PROBLEM TO WORK ON: Excerpt from the entries below: please repeat exactly the lines from the one containing "Task: Select the AP Funnel chart title" through the last one, both ends included, with no pictures.

+++ DATA FOR THIS EXERCISE

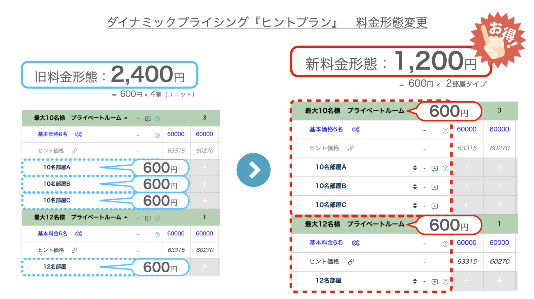Open ellipsis menu on 基本価格6名 row in old table
This screenshot has width=534, height=299.
[139, 135]
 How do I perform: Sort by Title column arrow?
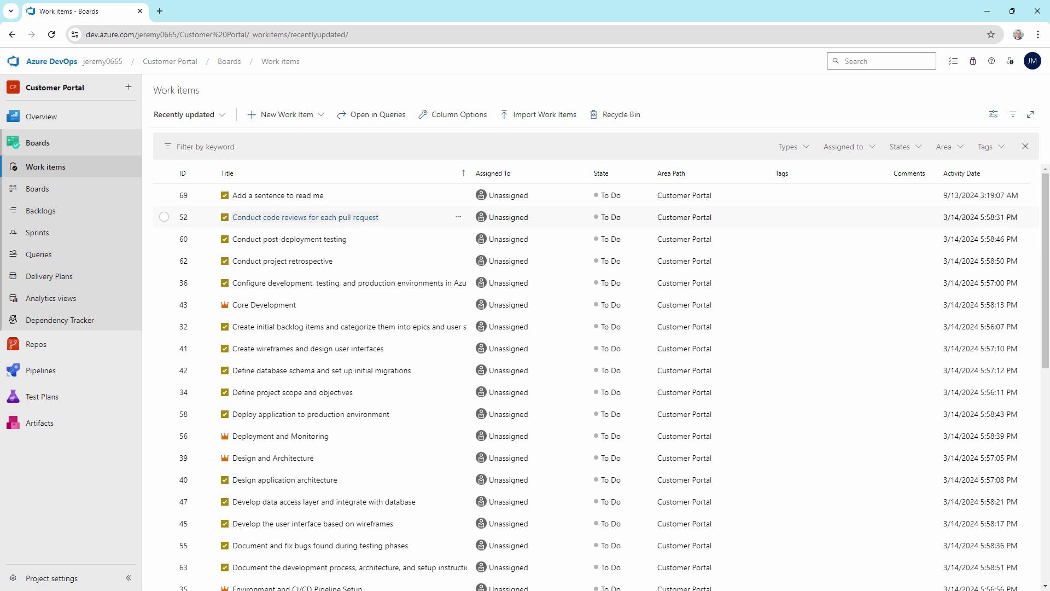click(463, 173)
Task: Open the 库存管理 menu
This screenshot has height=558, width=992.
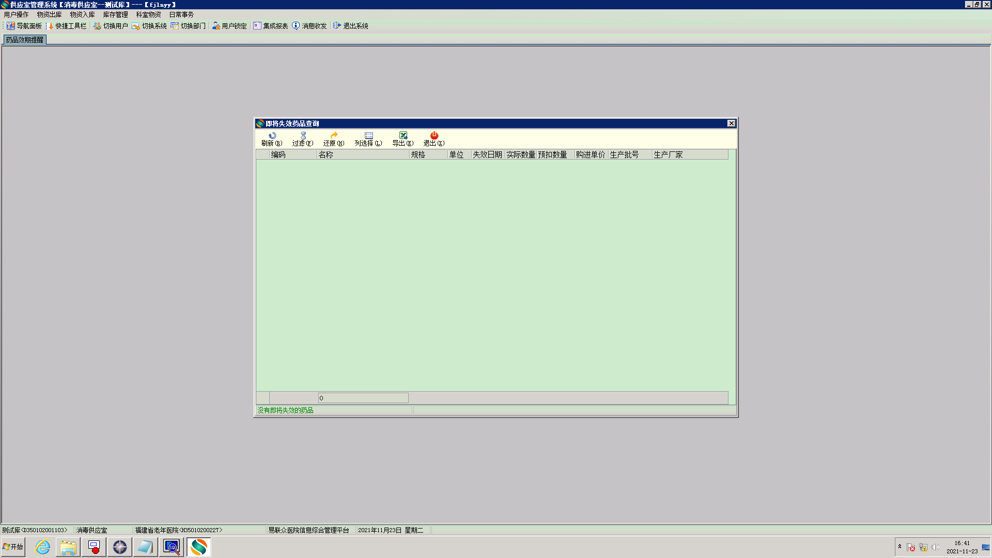Action: pyautogui.click(x=115, y=14)
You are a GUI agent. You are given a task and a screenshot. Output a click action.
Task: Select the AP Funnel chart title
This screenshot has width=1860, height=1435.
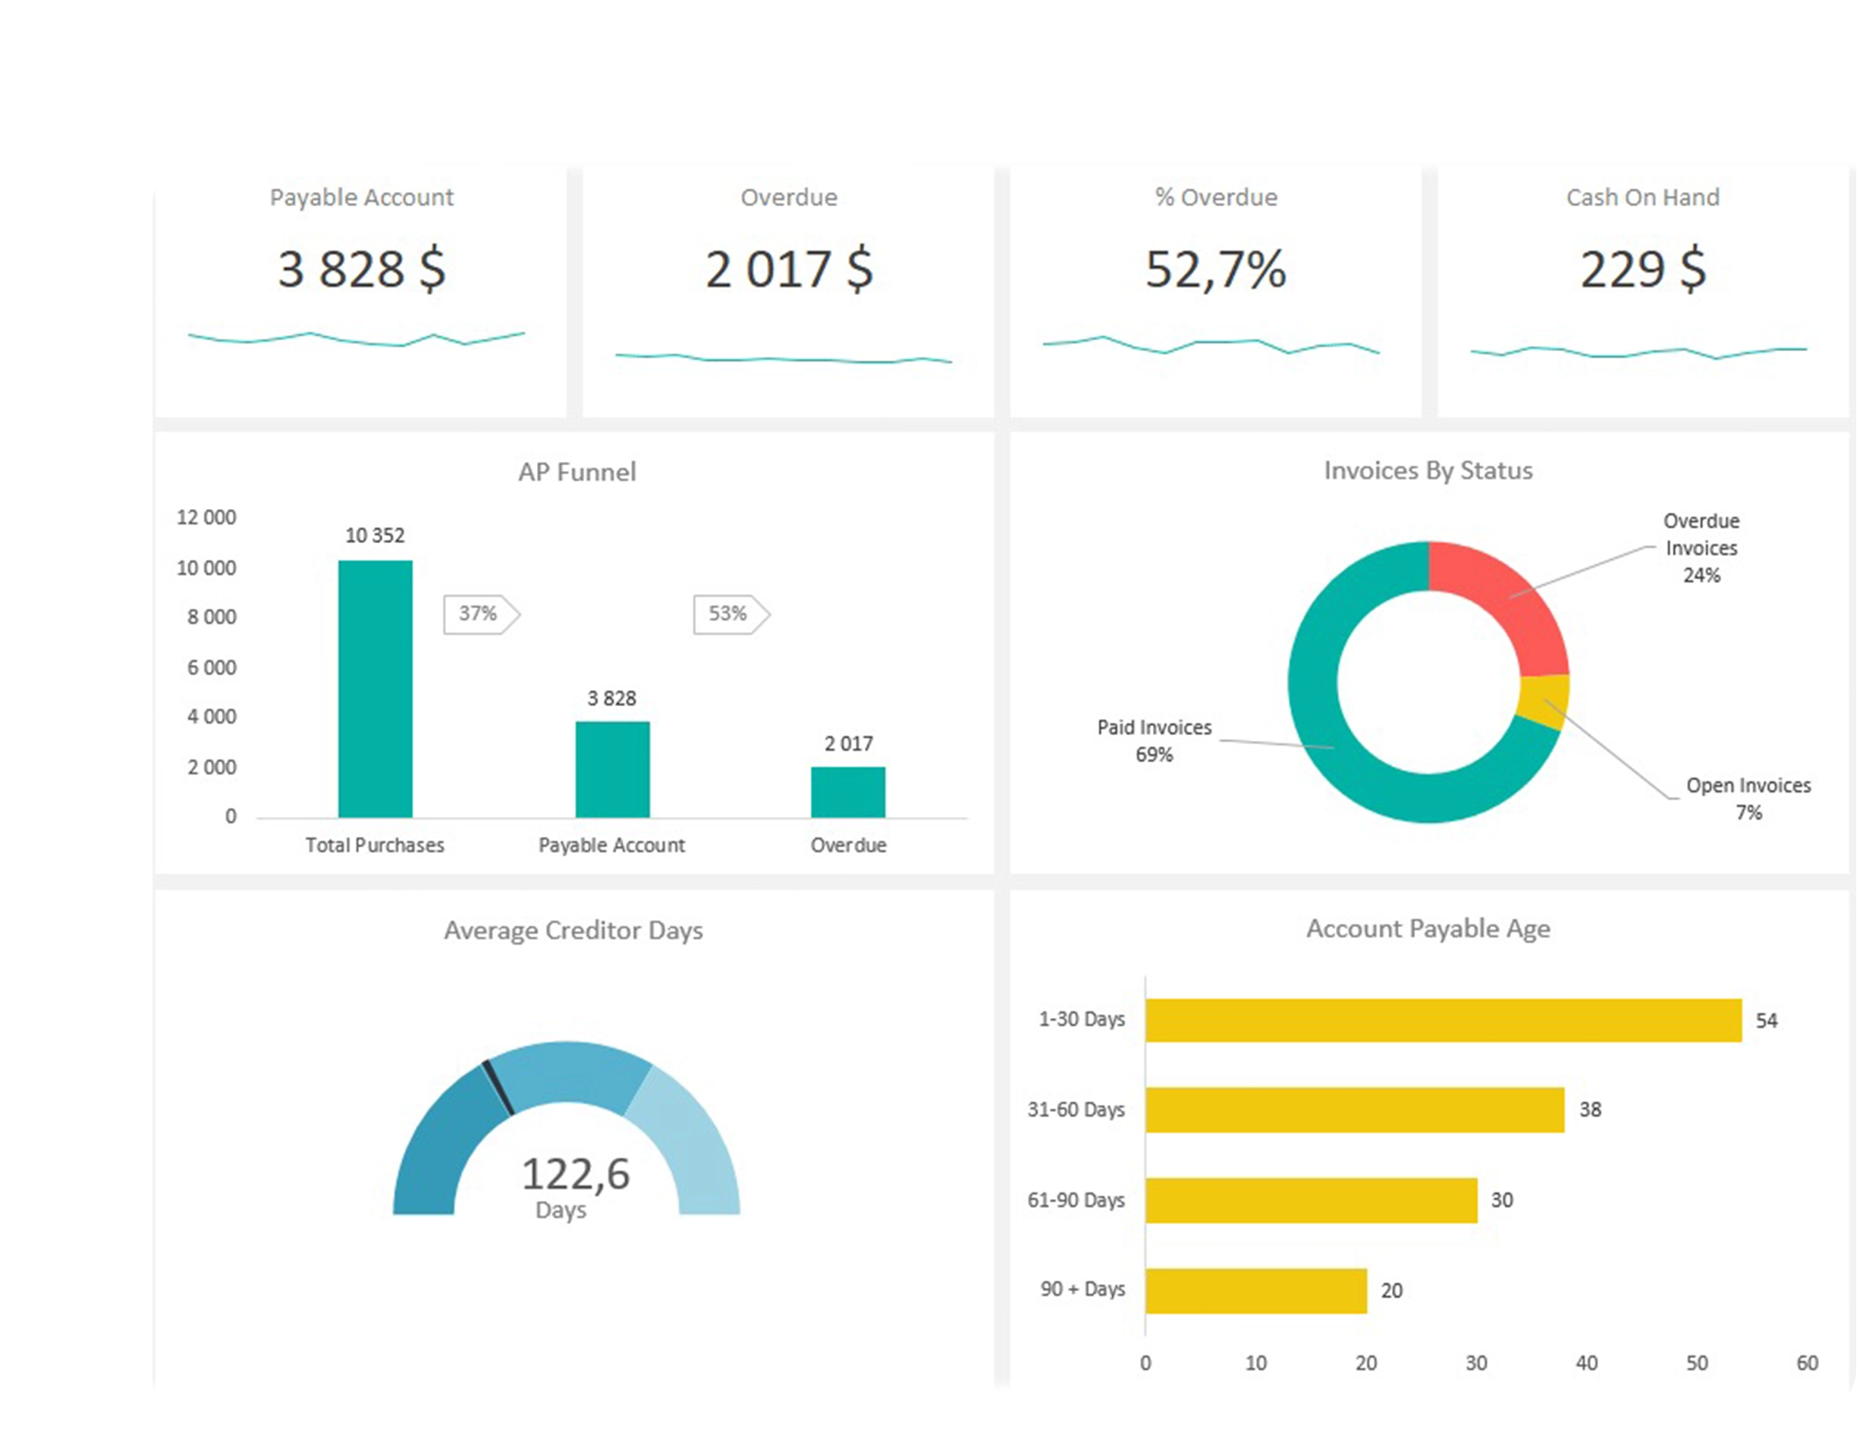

++++++

SOLUTION TO THIS PROBLEM:
Task: Select the AP Funnel chart title
This screenshot has width=1860, height=1435.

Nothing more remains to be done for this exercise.